Oh man. keeping up with this thing is hard. Especially since I've discovered Restaurant City on Facebook. Seriously. Don't do it.
Ok, well since I've seemingly changed this blog to a slightly more personal "thing" I think I might just keep with it as a personal virtual punching bag(venting).
So here goes.
Why is it that people can't be happy? One theory by literary theorist Lacan is that language is the reason we will never be happy. No really, stay with me here- I actually kind of agree with him.
He explains that we are all born whole and happy. However, as soon as we learn words, we stray from that "wholeness". When we see ourselves in a mirror and have no language, we look at ourselves as a whole. One being. Completely happy.
We are taught about elbows and knees, arms and fingers. Now when we look at ourselves. We see elbows and knees. Not a whole person. We see imperfections and we can name them.
To compensate for this we seek a partner. Someone to make us feel whole. Someone who just "fits". Sadly, no one ever "fits", well, not really.
Thats how I see it, anyway.
Why can't we just be happy? Just be. Why do we constantly need SOMETHING to make us happy?
Everyone seems to be wearing a mask with a beautifully painted smiley face. Bright and yellow. When we feel alone, or sad or scared. We look around, slap bang into all these bright smiley happy faces. Not knowing that they too are simply masks.
Everyone seems so happy we think. We forget that we too are wearing our smiley mask, making us look just as happy.Everyone feels this way, sure- some more than others.
The optimists feel this way, yet have some strange ability to work through it like it will get better. The realists simply work through it as a means to an end. And the pessimists, well some just don't have the strength to work through it at all.

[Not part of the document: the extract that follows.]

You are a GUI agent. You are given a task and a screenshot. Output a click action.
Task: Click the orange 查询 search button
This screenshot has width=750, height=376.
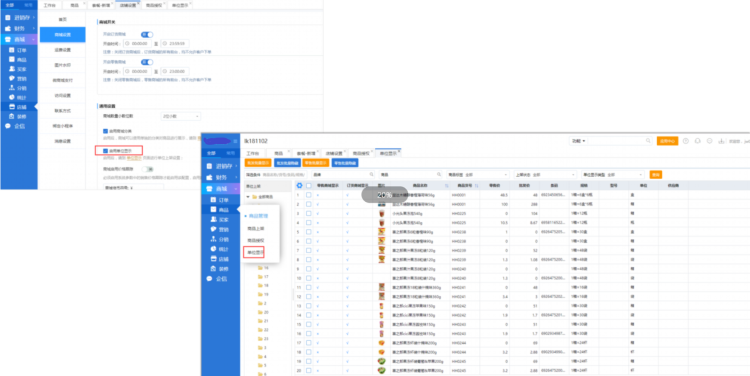click(656, 175)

Why can't we believe that everyone is not out to hurt us? Not everyone wants to lie to you, or cheat on you or bring you down. Yet we firmly place that assumption on others, barely giving them the chance. Then get upset when we too arn't given a chance.
I wish I could see a whole. And not infest others with my irrational insecurities. Maybe then we could be happy.
Sigh. P.s- This
is pretty much what I get to wear at my new job.
I should be happy right?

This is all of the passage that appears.